Competition law offence - disqualification from acting as a director of an Irish company
Any person convicted of a competition law offence in Ireland may be disqualified from acting as a director of an Irish company in certain circumstances.
Section 839(1)(a) of Ireland's Companies Act 2014 provides for the automatic disqualification of a person convicted of certain offences, for a period of time, as a director of an Irish company in certain circumstances.
In specific terms, the section provides:
"(1) A person is automatically disqualified if that person is convicted on indictment of (a) any offence under this Act, or any other enactment as may be prescribed, in relation to a company, or (b) any offence involving fraud or dishonesty.
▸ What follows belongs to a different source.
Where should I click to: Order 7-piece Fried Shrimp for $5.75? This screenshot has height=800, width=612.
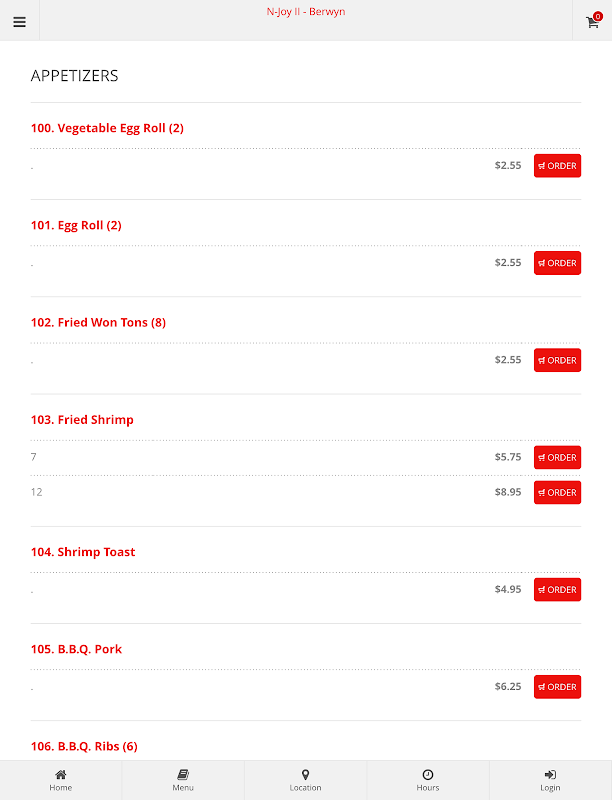557,457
(2) A person disqualified under subsection (1) is disqualified for a period of 5 years after the date of conviction or for such other (shorter or longer) period as the court, on the application of the prosecutor or the defendant and having regard to all the circumstances of the case, may order.
(3) A person disqualified under subsection (1) is deemed, for the purposes of this Act, to be subject to a disqualification order for the period of his or her disqualification.
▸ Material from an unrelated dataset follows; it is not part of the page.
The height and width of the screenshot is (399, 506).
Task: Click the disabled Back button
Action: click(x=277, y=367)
(4) Subsection (1) is in addition to the other provisions of this Act providing that, upon conviction of a person for a particular offence, the person is deemed to be subject to a disqualification order."
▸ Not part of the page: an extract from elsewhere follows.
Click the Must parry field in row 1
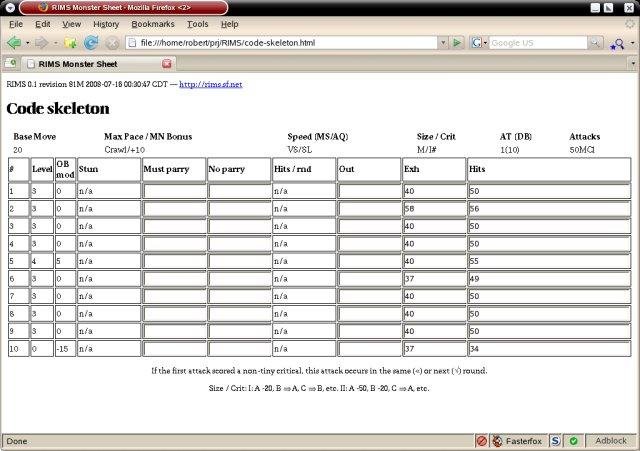The image size is (640, 451). click(174, 191)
On 23 March 2016, Ireland's Minister for Jobs, Enterprise and Innovation adopted the "Companies Act 2014 (Section 839) Regulations 2016".
Regulation 3 of these Regulations provides that the offences under section 6 and 7 of the Competition Act 2002 (as amended) are prescribed for the purposes of section 839(1)(a) of the Companies Act 2014. In effect, this means that any person who is convicted of being party to an anti-competitive arrangement (section 6) or involved in abusing a dominant position (section 7) may be disqualified from being a director in the circumstances outlined in section 839 of the Companies Act 2014.
The advantage of the adoption of a statutory instrument is that it puts beyond doubt the question of whether or not a person convicted of a breach of section 6 or 7 of the Competition Act 2002 (as amended) would be disqualified; it is now clear that they may be disqualified where the two statutes (i.e., the Companies Act 2014 and the Competition Act 2002 (as amended) and these new regulations apply.